- [TASK REQUIREMENTS]
Give back exactly the line containing "Task: Click the Problems warning icon" and all that follow it in the data below, with the pictures left out.

- [RECORDS SUPPLIED]
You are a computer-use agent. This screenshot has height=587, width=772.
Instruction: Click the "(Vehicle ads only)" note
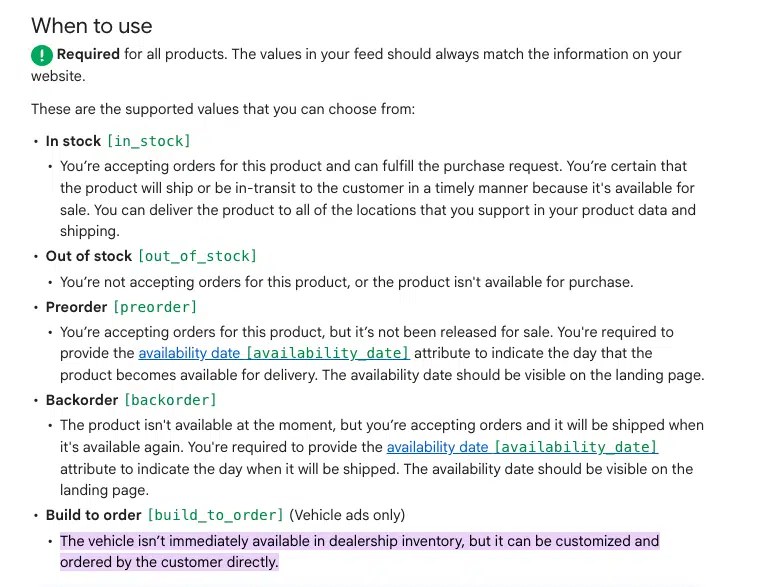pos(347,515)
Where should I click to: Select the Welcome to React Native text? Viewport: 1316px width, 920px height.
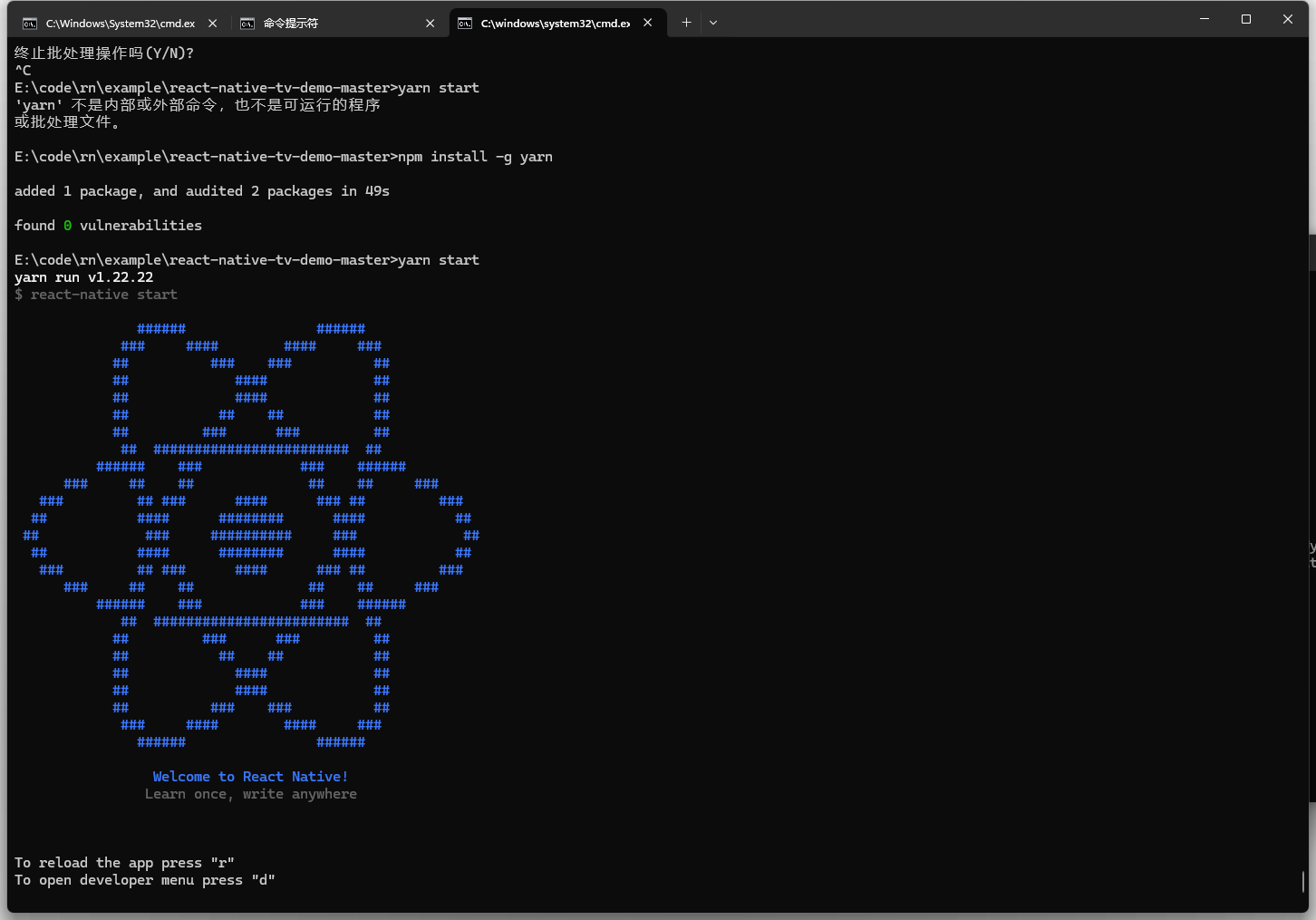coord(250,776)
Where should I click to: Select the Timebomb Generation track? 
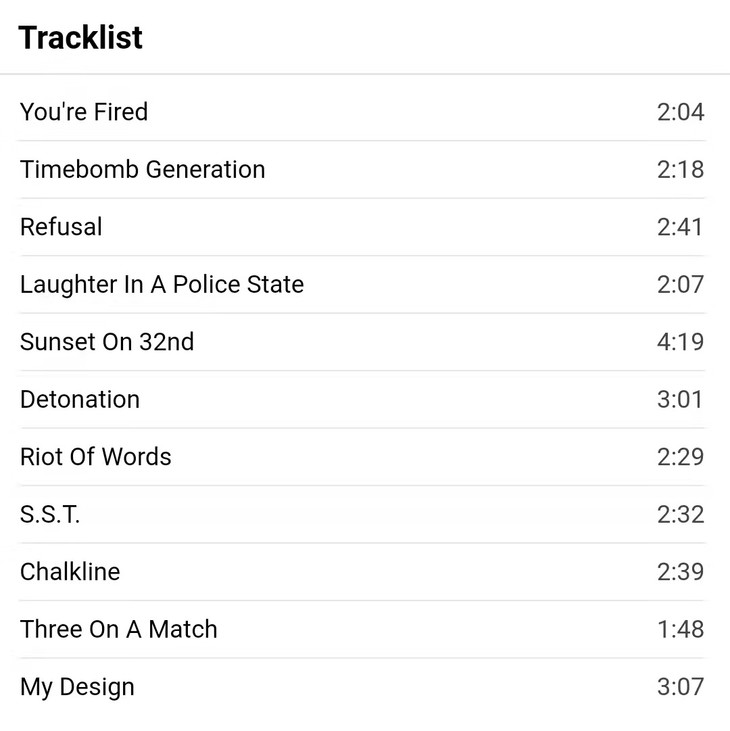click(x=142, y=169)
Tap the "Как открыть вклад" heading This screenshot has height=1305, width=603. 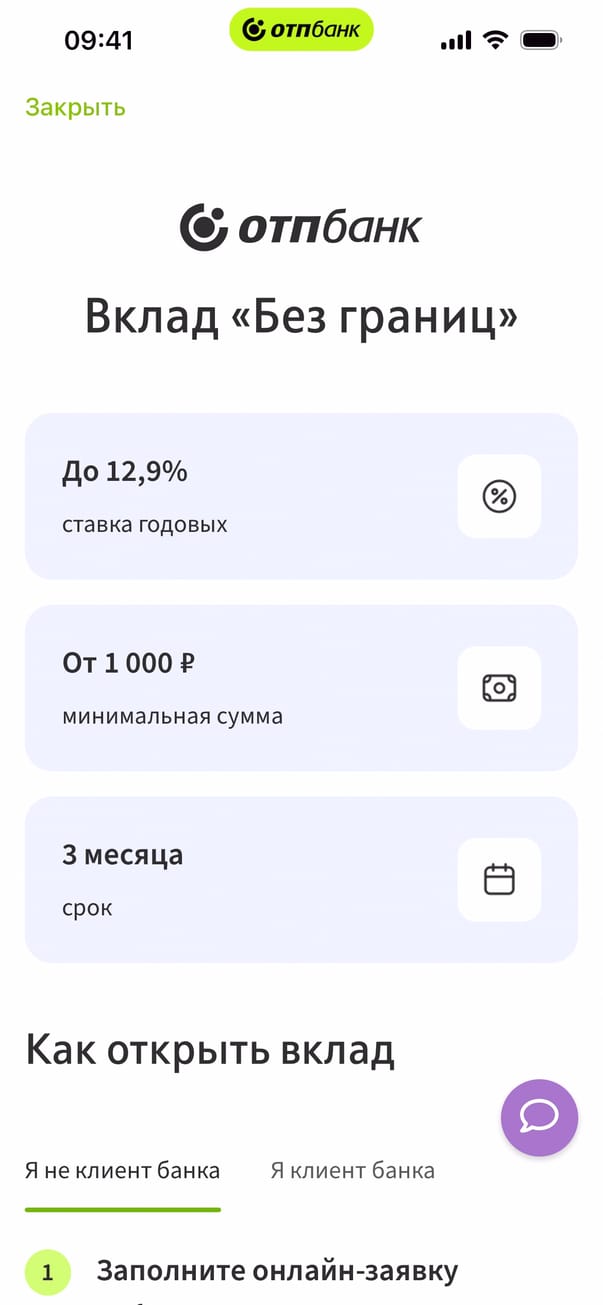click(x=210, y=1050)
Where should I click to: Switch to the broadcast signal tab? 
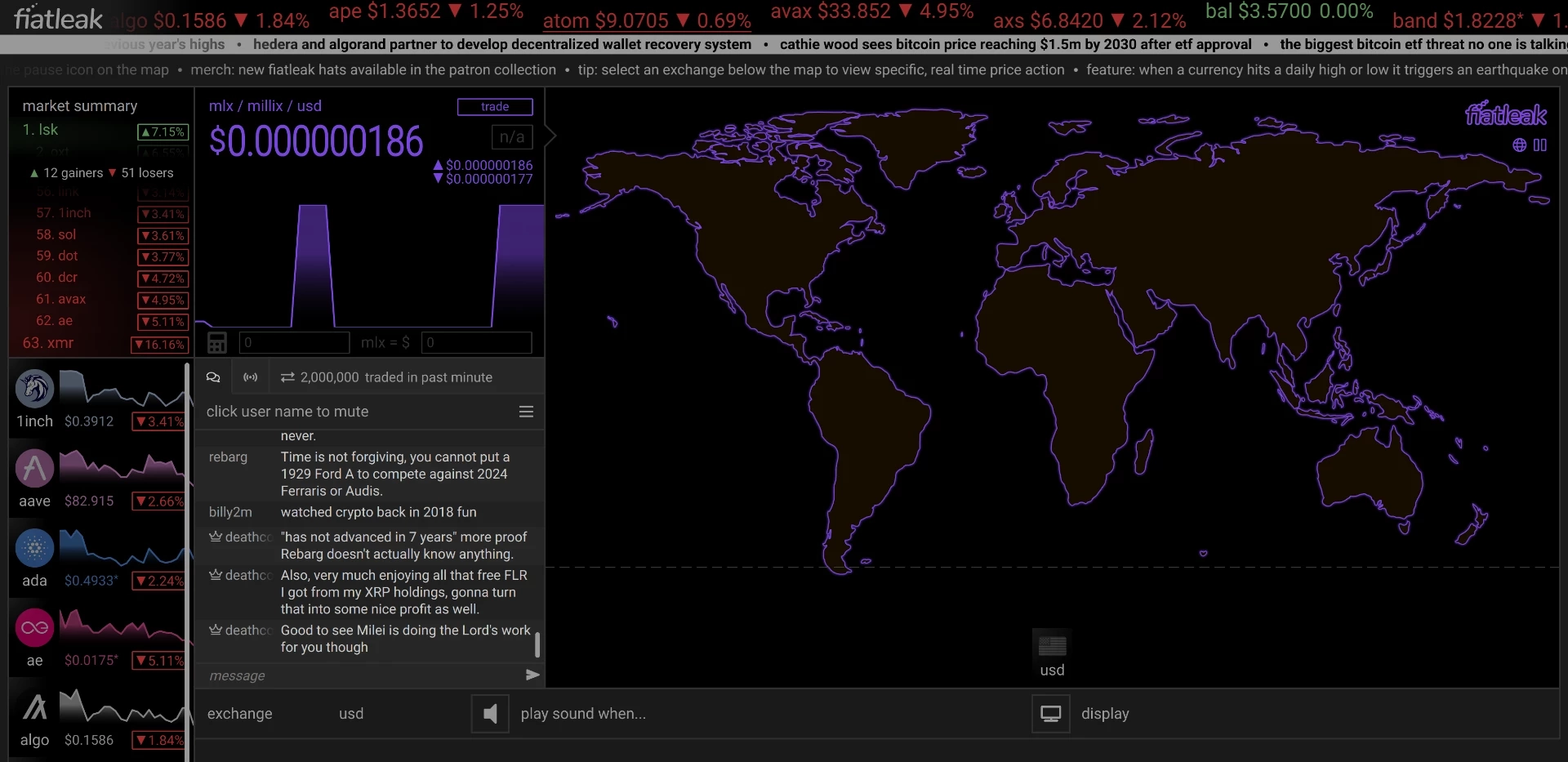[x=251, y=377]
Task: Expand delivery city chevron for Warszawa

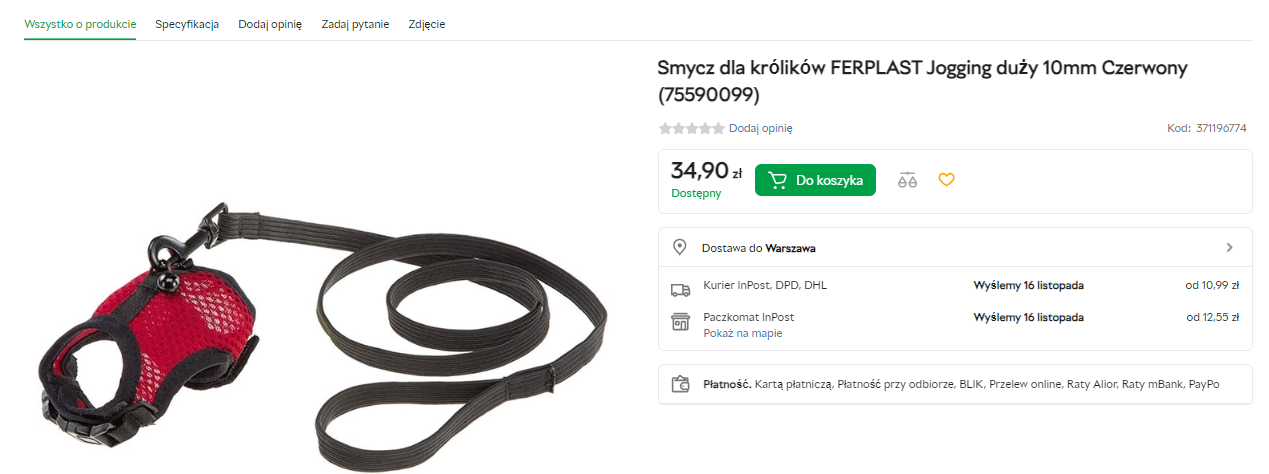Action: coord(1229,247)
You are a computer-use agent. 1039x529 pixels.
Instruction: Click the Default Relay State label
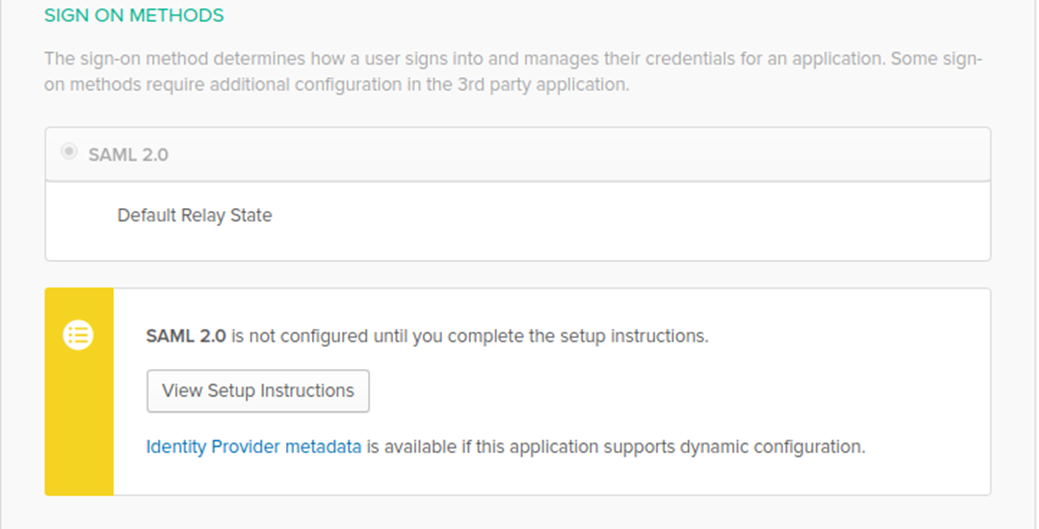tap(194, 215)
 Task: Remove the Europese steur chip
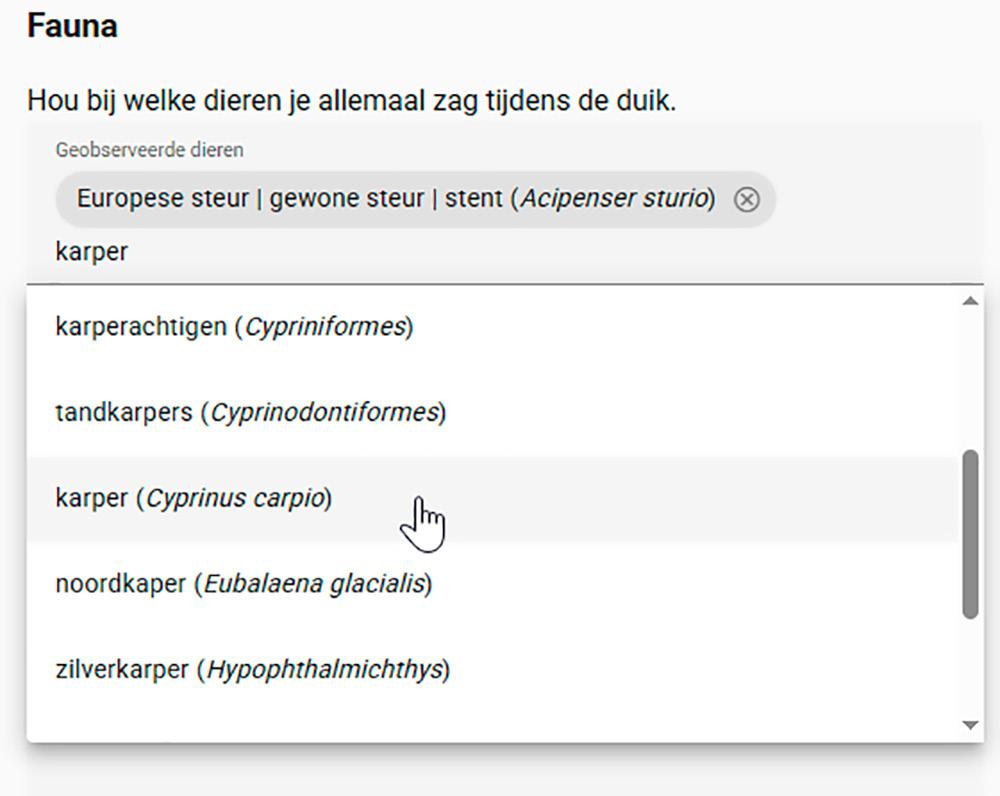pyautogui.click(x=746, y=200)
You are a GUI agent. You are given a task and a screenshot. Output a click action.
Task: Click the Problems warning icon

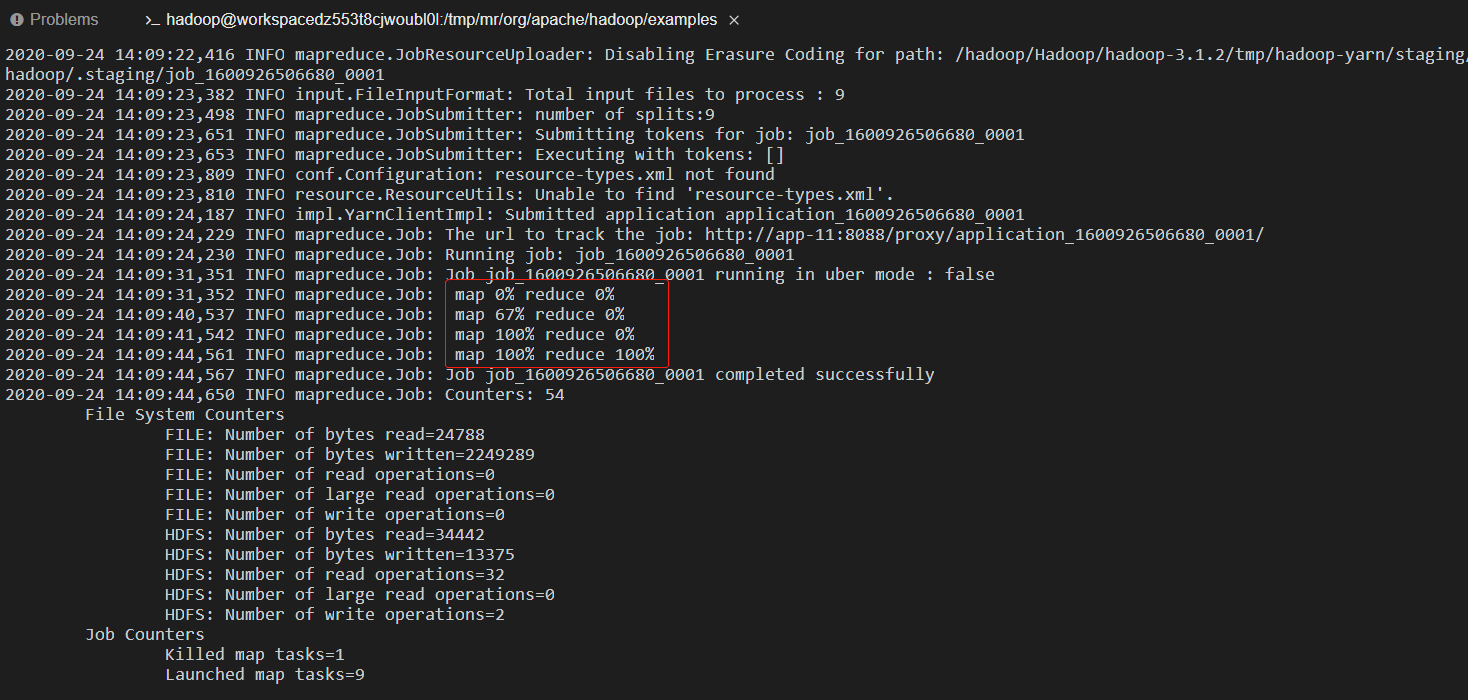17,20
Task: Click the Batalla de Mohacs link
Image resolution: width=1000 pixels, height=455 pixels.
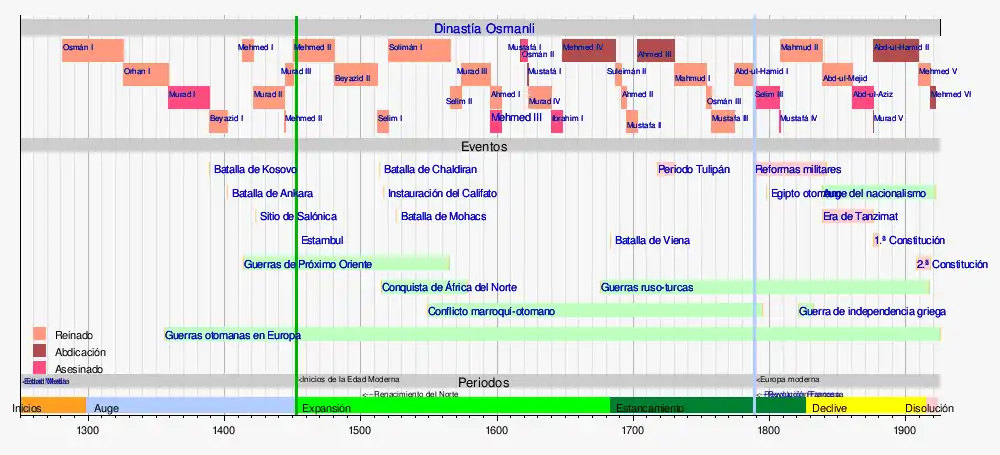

- [EXERCISE ANSWER]
Task: Click the Problems warning icon

17,20
Task: Click the Batalla de Mohacs link
Image resolution: width=1000 pixels, height=455 pixels.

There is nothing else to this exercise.